## Supplied information
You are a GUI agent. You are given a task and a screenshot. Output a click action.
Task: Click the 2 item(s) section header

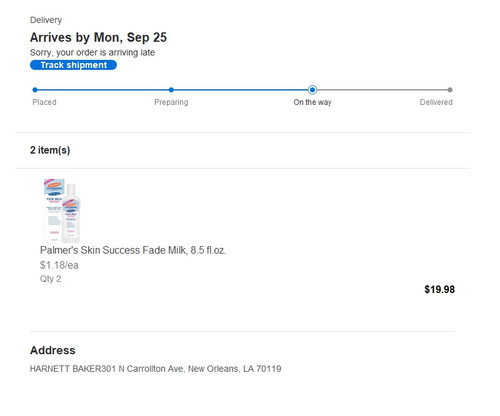(50, 150)
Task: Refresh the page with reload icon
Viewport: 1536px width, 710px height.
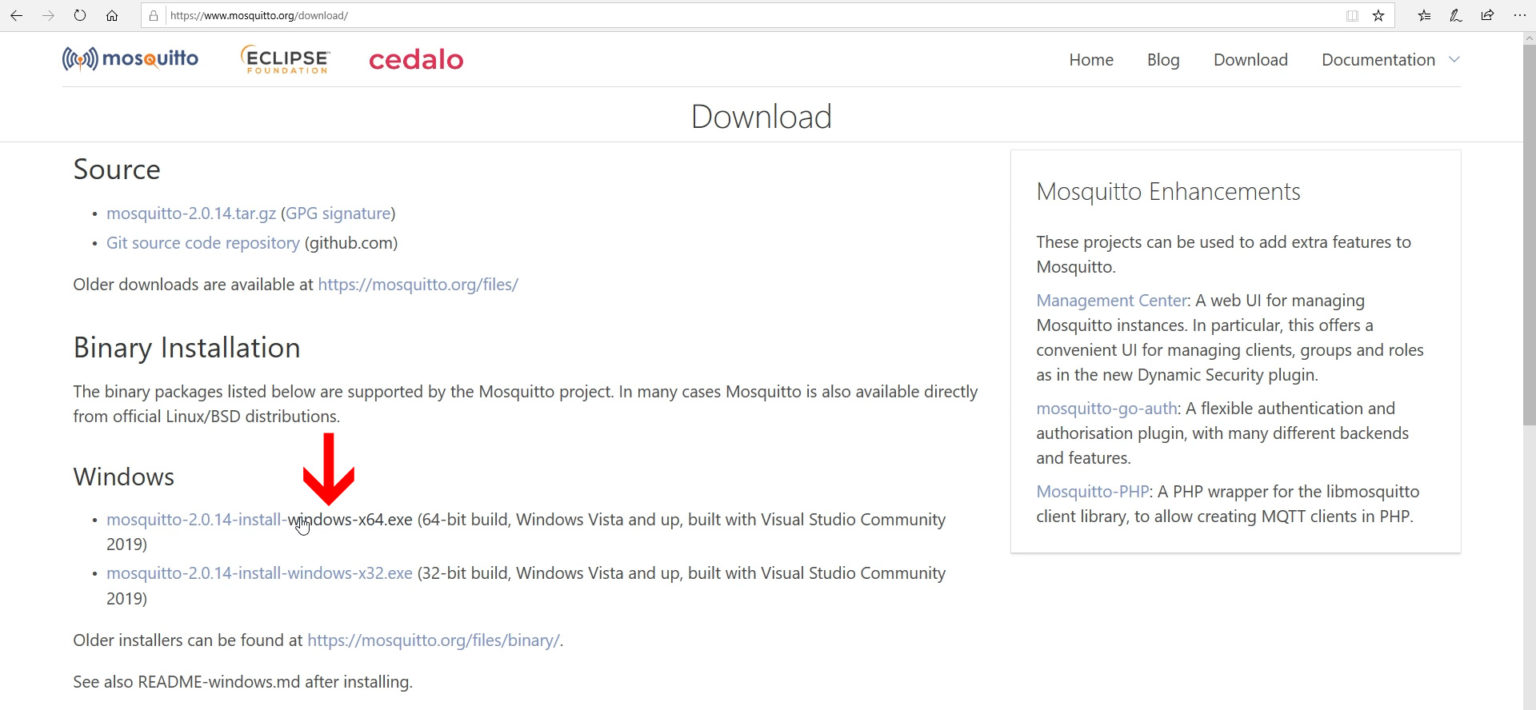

## About this exercise
Transcribe the listing exactly, skipping pictures.

## Result for this task
You are a GUI agent. You are given a task and a screenshot. Output a click action.
Task: Click the 2 item(s) section header

(50, 150)
Task: Refresh the page with reload icon
Viewport: 1536px width, 710px height.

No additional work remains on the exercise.